Too many open files: '/home/USER/PATH/SERVICE_ACCOUNT.json' when calling Google's Natural Language API


I'm working on a Sentiment Analysis project using the Google Cloud Natural Language API and Python, this question might be similar to this other question, what I'm doing is the following:

  1. Reads a CSV file from Google Cloud Storage, file has approximately 7000 records.
  2. Converts the CSV into a Pandas DataFrame.
  3. Iterates over the dataframe and calls the Natural Language API to perform sentiment analysis on one of the dataframe's columns, on the same for loop I extract the score and magnitude from the result and add those values to a new column on the dataframe.
  4. Store the result dataframe back to GCS.

I'll put my code below, but prior to that, I just want to mention that I have tested it with a sample CSV with less than 100 records and it works well, I am also aware about the quota limit of 600 requests per minute, reason why I put a delay on each iteration, still, I'm getting the error I specify at the title. I'm also aware about the suggestion of increasing the ulimit, but I don't think that's a good solution.

Here's my code:

from google.cloud import language_v1
from google.cloud.language_v1 import enums
from google.cloud import storage
from time import sleep
import pandas
import sys

pandas.options.mode.chained_assignment = None

def parse_csv_from_gcs(csv_file):
    df = pandas.read_csv(f, encoding = "ISO-8859-1")

    return df

def analyze_sentiment(text_content):
    client = language_v1.LanguageServiceClient()
    type_ = enums.Document.Type.PLAIN_TEXT
    language = 'es'
    document = {"content": text_content, "type": type_, "language": language}
    encoding_type = enums.EncodingType.UTF8
    response = client.analyze_sentiment(document, encoding_type=encoding_type)

    return response

gcs_path = sys.argv[1]
output_bucket = sys.argv[2]
output_csv_file = sys.argv[3]

dataframe = parse_csv_from_gcs(gcs_path)

for i in dataframe.index:
    print(i)
    response = analyze_sentiment(dataframe.at[i, 'FieldOfInterest'])
    dataframe.at[i, 'Score'] = response.document_sentiment.score
    dataframe.at[i, 'Magnitude'] = response.document_sentiment.magnitude
    sleep(0.5)

print(dataframe)
dataframe.to_csv("results.csv", encoding = 'ISO-8859-1')

gcs = storage.Client()
gcs.get_bucket(output_bucket).blob(output_csv_file).upload_from_filename('results.csv', content_type='text/csv')

The 'analyze_sentiment' function is very similar to what we have in Google's documentation, I just modified it a little, but it does pretty much the same thing.

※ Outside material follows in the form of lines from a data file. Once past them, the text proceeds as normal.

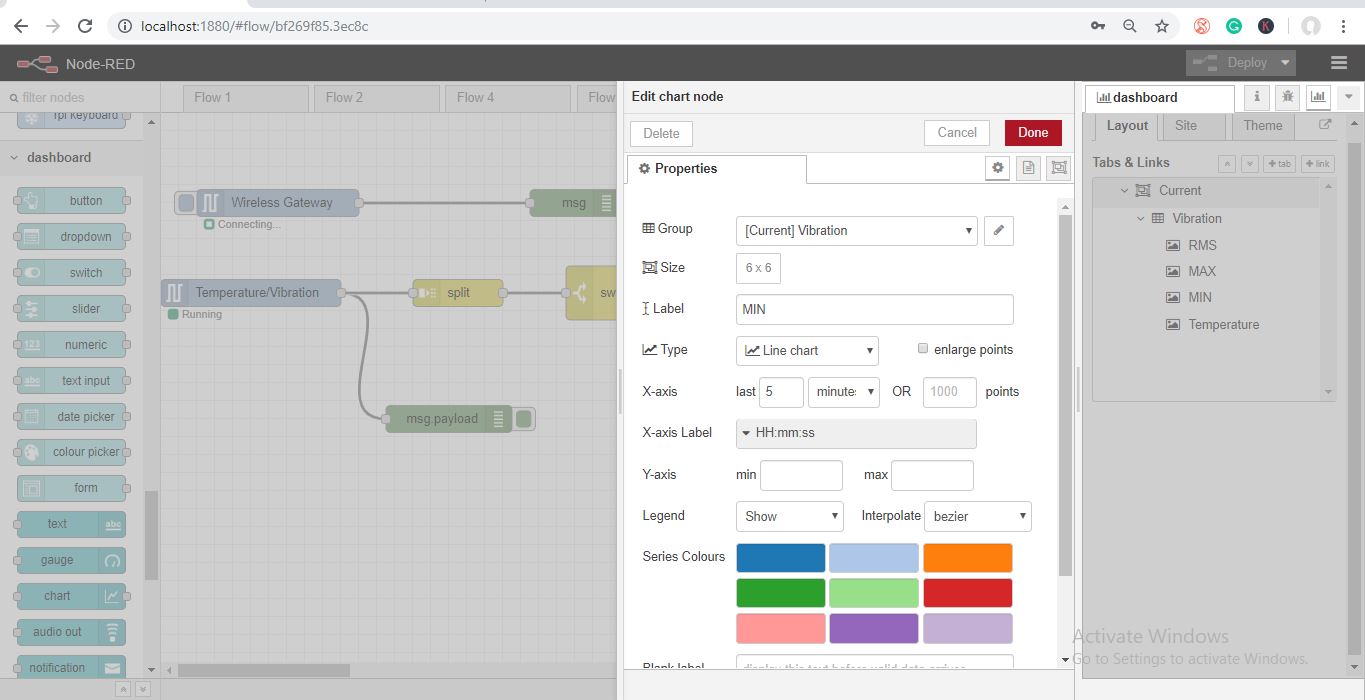Open the node description document icon
Viewport: 1365px width, 700px height.
(x=1027, y=169)
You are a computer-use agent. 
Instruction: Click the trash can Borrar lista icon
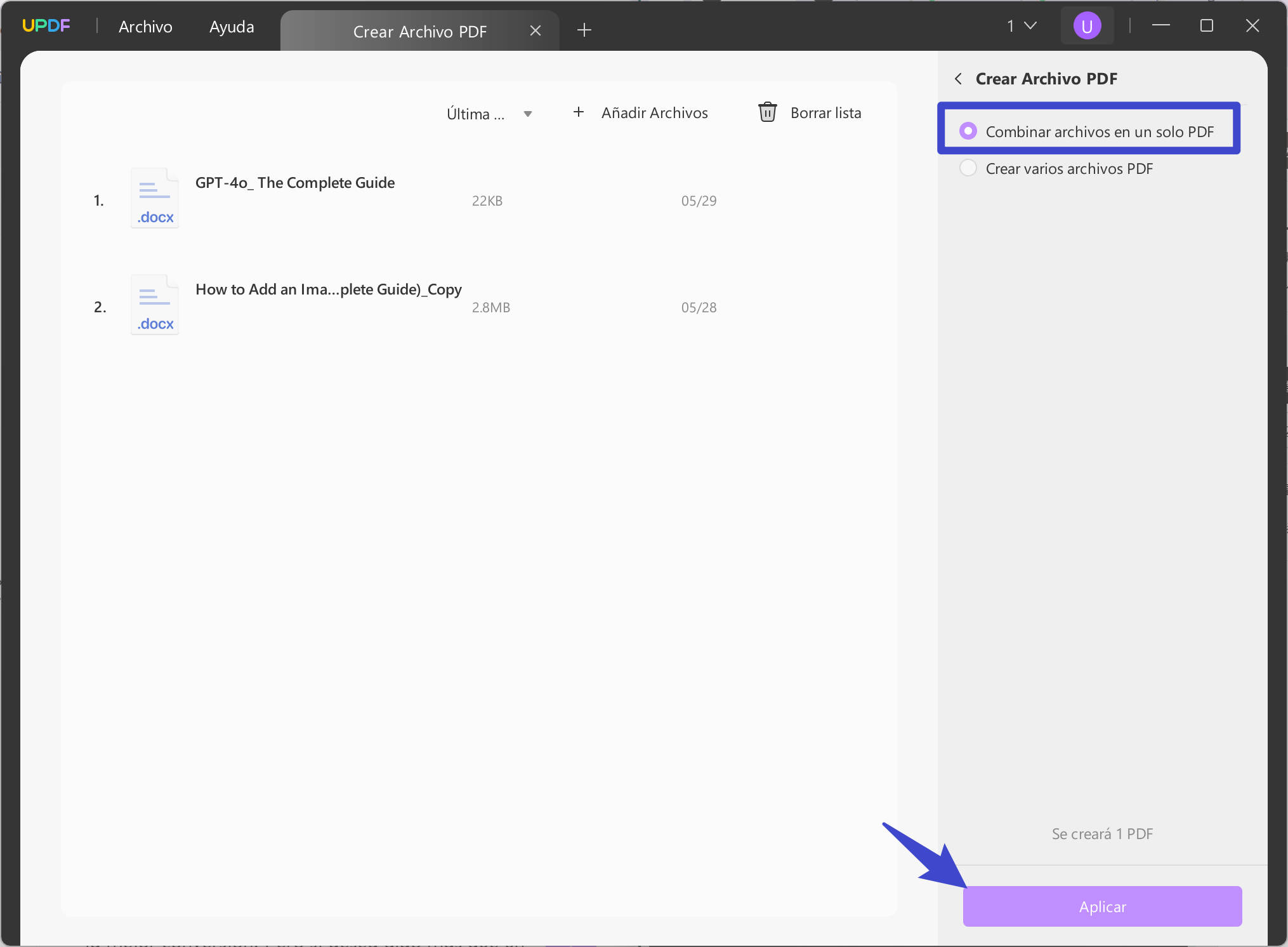(767, 112)
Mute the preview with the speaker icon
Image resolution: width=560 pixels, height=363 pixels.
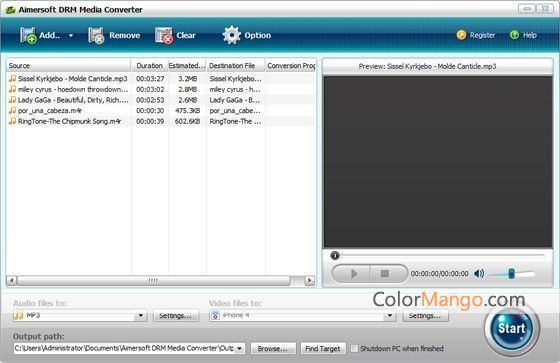(x=479, y=274)
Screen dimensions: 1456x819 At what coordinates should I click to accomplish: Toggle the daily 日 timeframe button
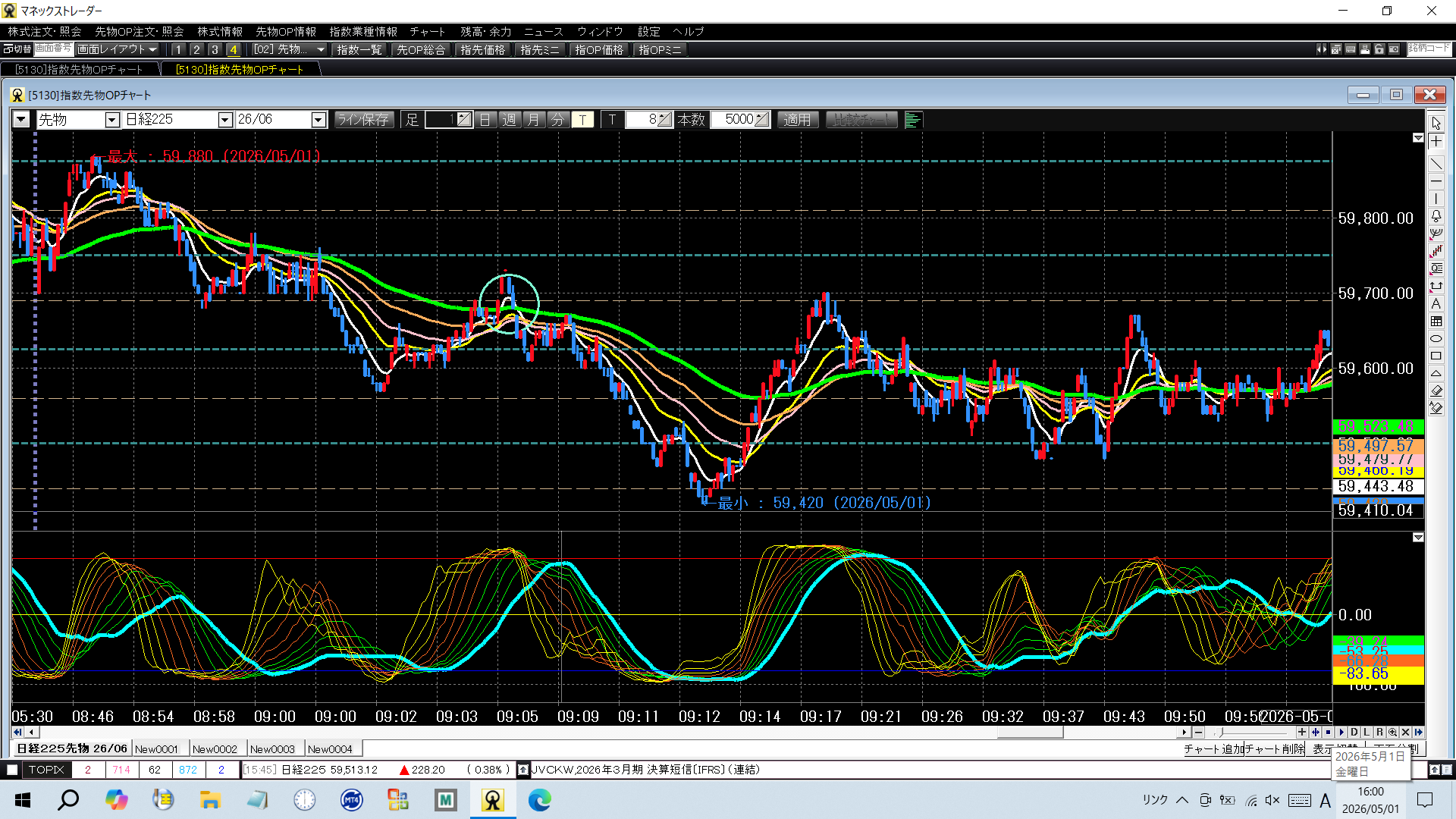point(485,120)
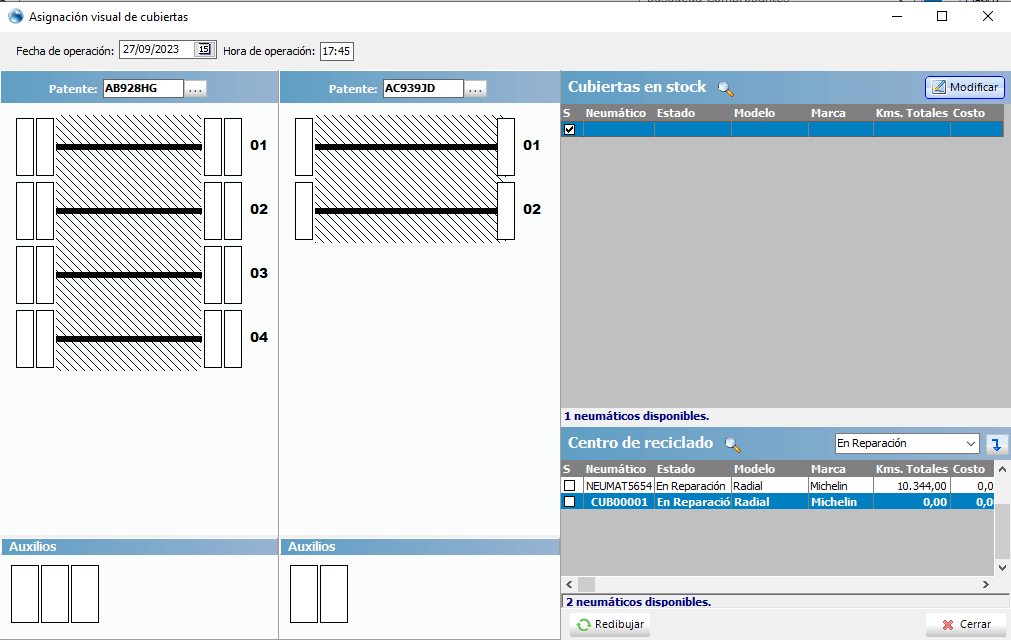Click the magnifier next to Centro de reciclado
This screenshot has width=1011, height=640.
(733, 444)
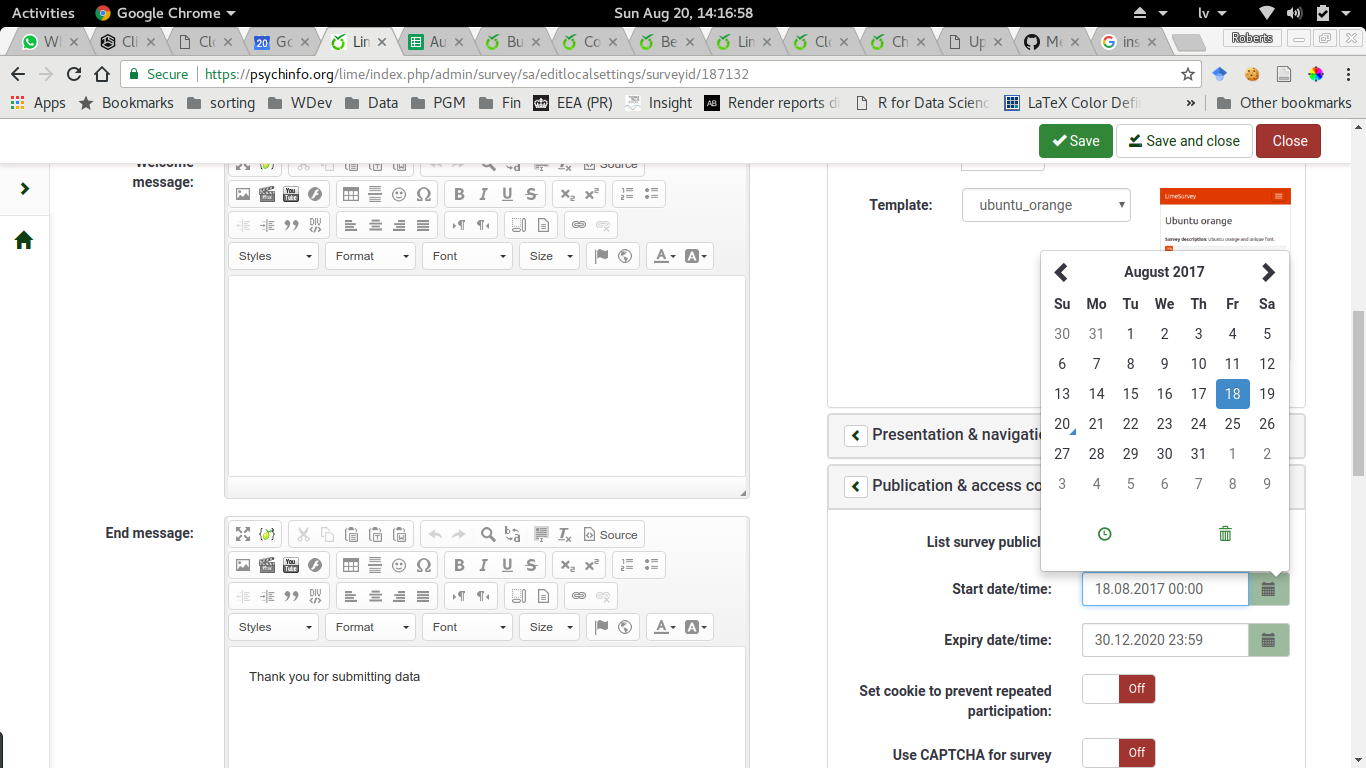Clear the date with the trash icon

1225,534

Now, the program is raising that error and crashes when it reaches a record between 550 and 700, but I don't see the correlation between the service account JSON and calling the Natural Language API, so I also think that when I call the the API, it opens the account credential JSON file but doesn't close it afterwards.

I'm currently stuck with this issue and ran out of ideas, so any help will be much appreciated, thanks in advance =)!

[UPDATE]

I've solved this issue by extracting the 'client' out of the 'analyze_sentiment' method and passing it as a parameter, as follows:

def analyze_sentiment(ext_content, client):
    <Code>    

Looks like every time it reaches this line:

client = language_v1.languageServiceClient()

It opens the account credential JSON file and it doesn't get closed, so extracting it to a global variable made this work =).


Solution

  • I've updated the original post with the solution for this, but in any case, thanks to everyone that saw this and tried to reply =)!